REQUIRED WORK
Collect every line below that contains the word "will".

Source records
::::

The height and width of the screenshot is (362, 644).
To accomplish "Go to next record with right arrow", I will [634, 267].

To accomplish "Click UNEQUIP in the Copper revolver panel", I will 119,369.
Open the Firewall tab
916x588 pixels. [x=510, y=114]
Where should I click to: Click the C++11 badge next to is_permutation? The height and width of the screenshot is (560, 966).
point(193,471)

::::

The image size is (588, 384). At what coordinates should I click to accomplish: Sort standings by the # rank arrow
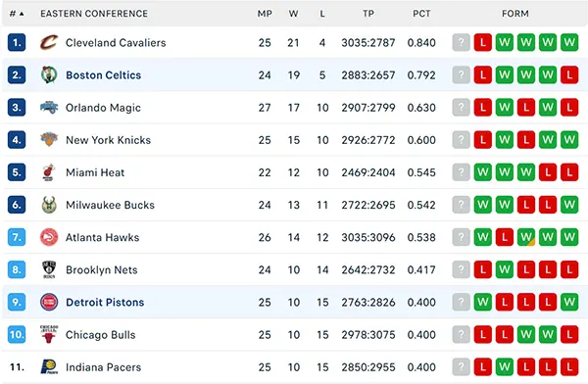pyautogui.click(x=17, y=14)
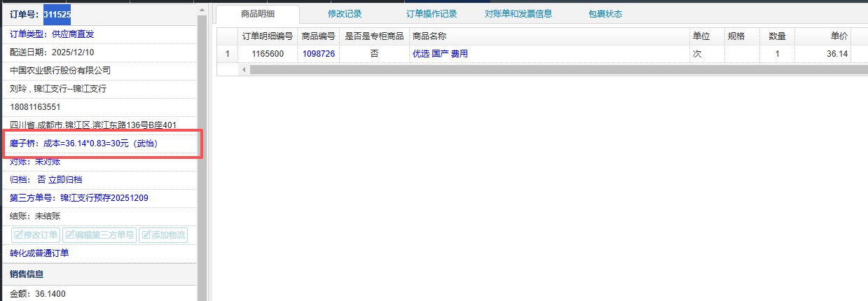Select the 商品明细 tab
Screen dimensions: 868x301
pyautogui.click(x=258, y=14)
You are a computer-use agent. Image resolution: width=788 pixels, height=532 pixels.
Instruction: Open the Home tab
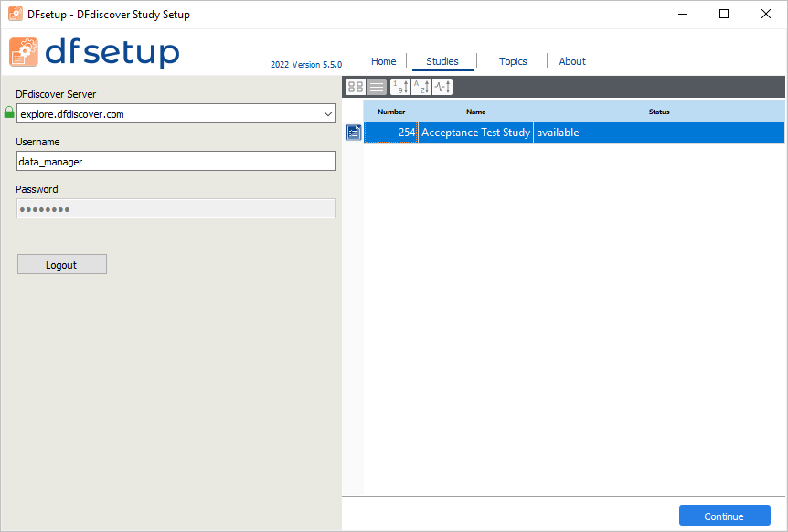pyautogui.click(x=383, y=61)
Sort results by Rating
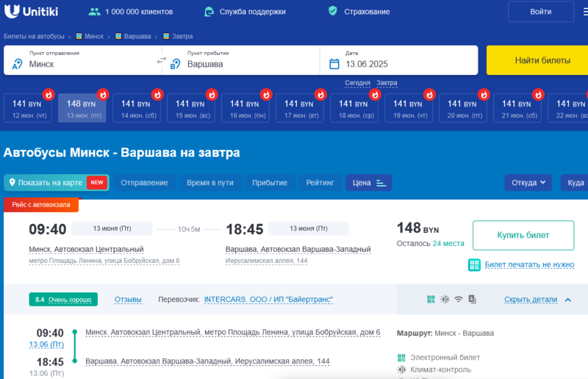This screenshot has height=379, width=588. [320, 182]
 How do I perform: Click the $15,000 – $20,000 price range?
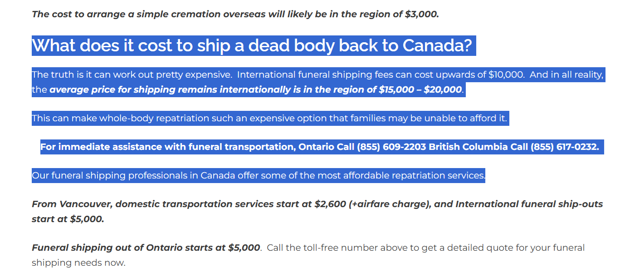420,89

::::

EXERCISE ANSWER
To accomplish "Go to next record with right arrow", I will [634, 267].
To accomplish "Click UNEQUIP in the Copper revolver panel", I will 119,369.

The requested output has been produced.